PROBLEM STATEMENT
Work through the listing below, copying each line that carries the word "Open".

DATA IN THIS EXERCISE
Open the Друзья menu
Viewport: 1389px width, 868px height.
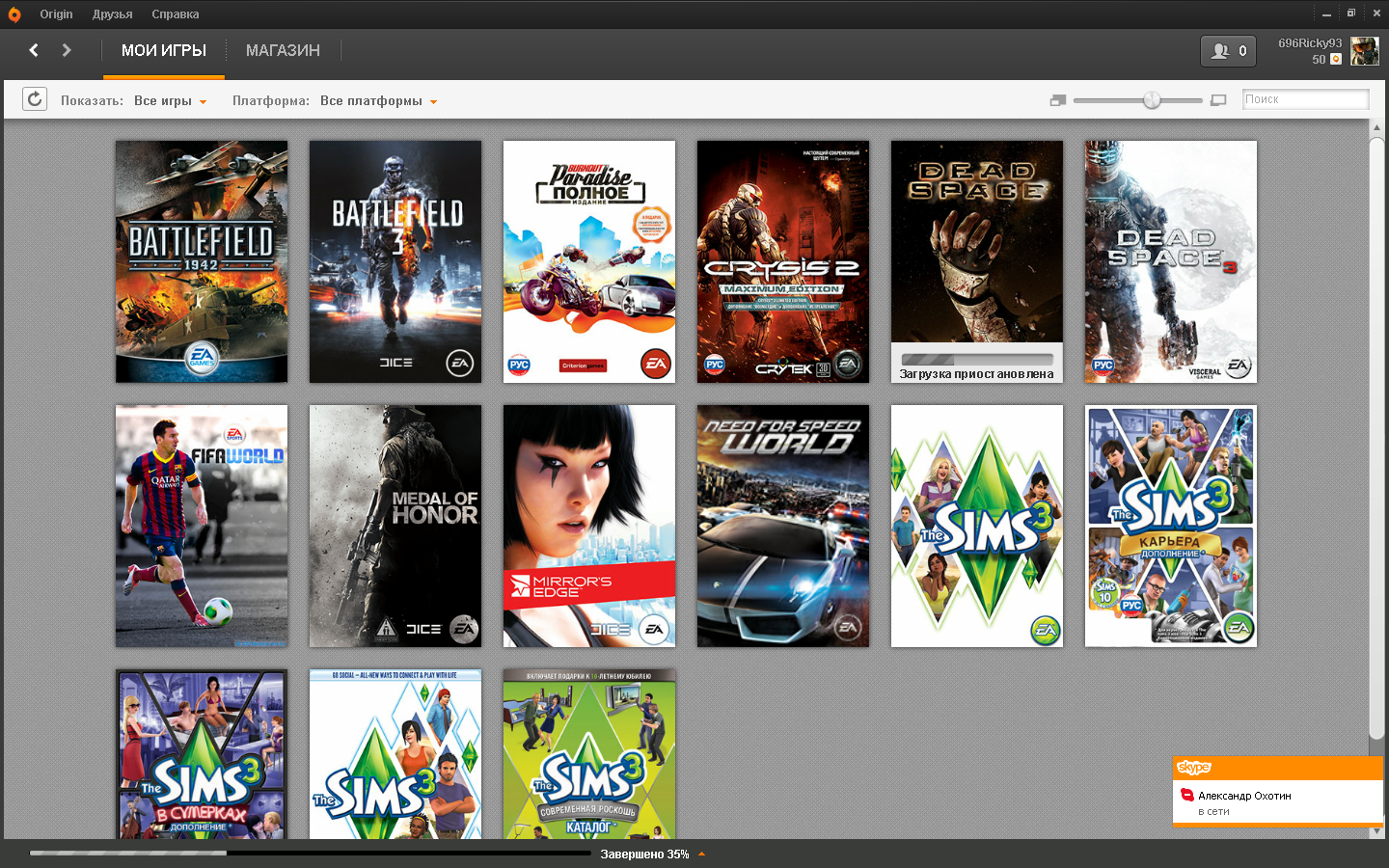pos(112,14)
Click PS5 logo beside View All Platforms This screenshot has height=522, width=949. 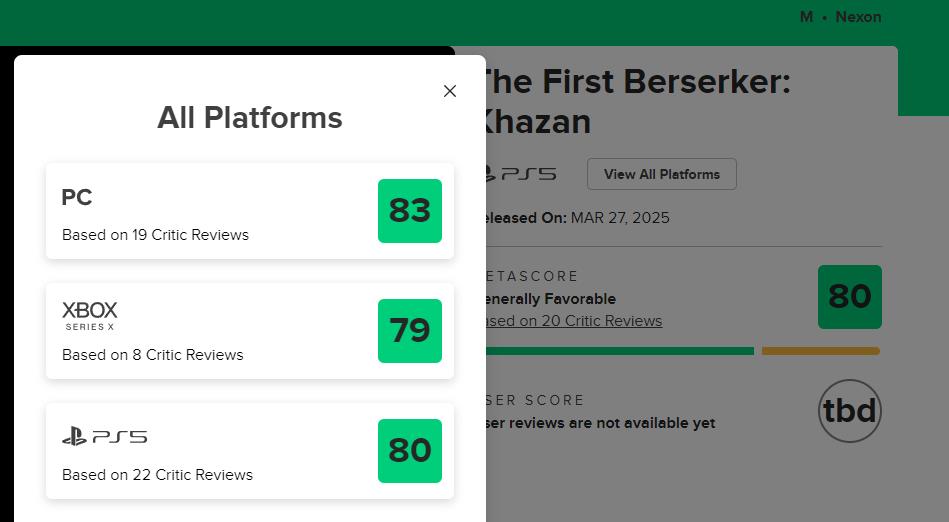point(520,174)

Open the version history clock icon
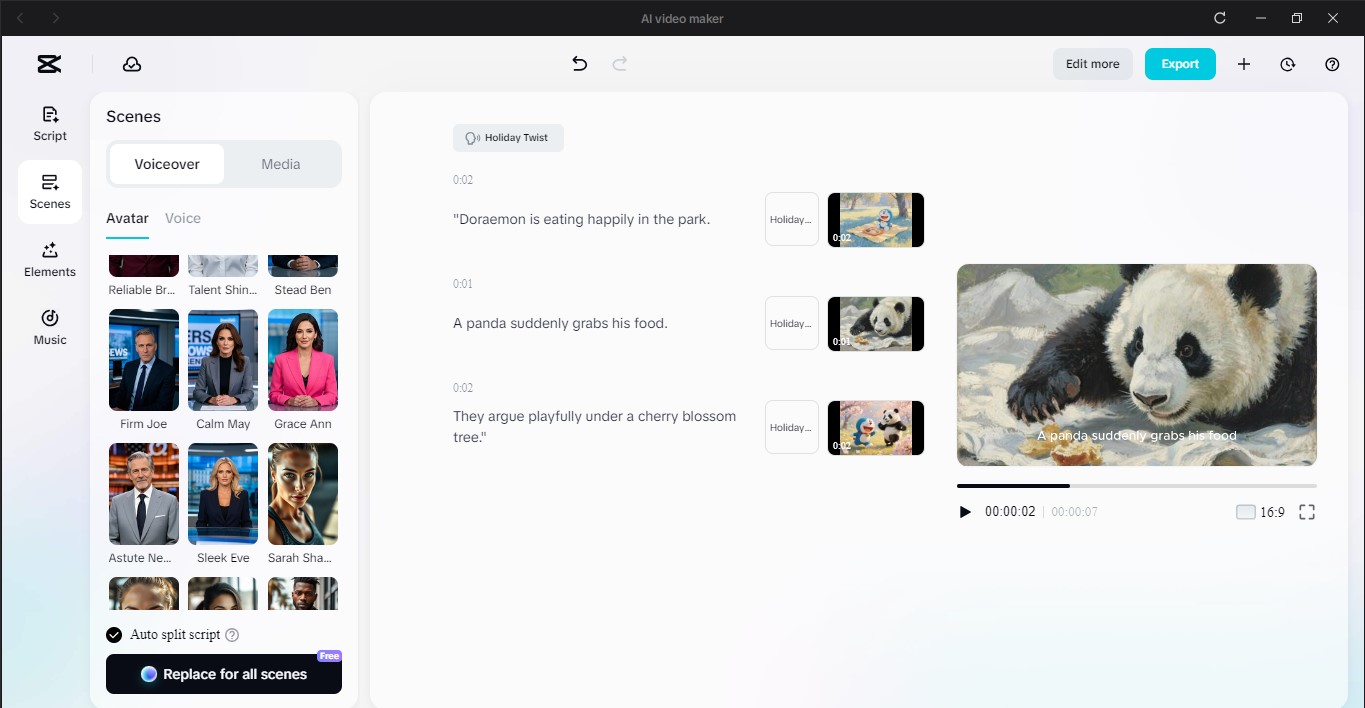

OUTPUT FOR THIS EXERCISE
Open the Друзья menu
Open the version history clock icon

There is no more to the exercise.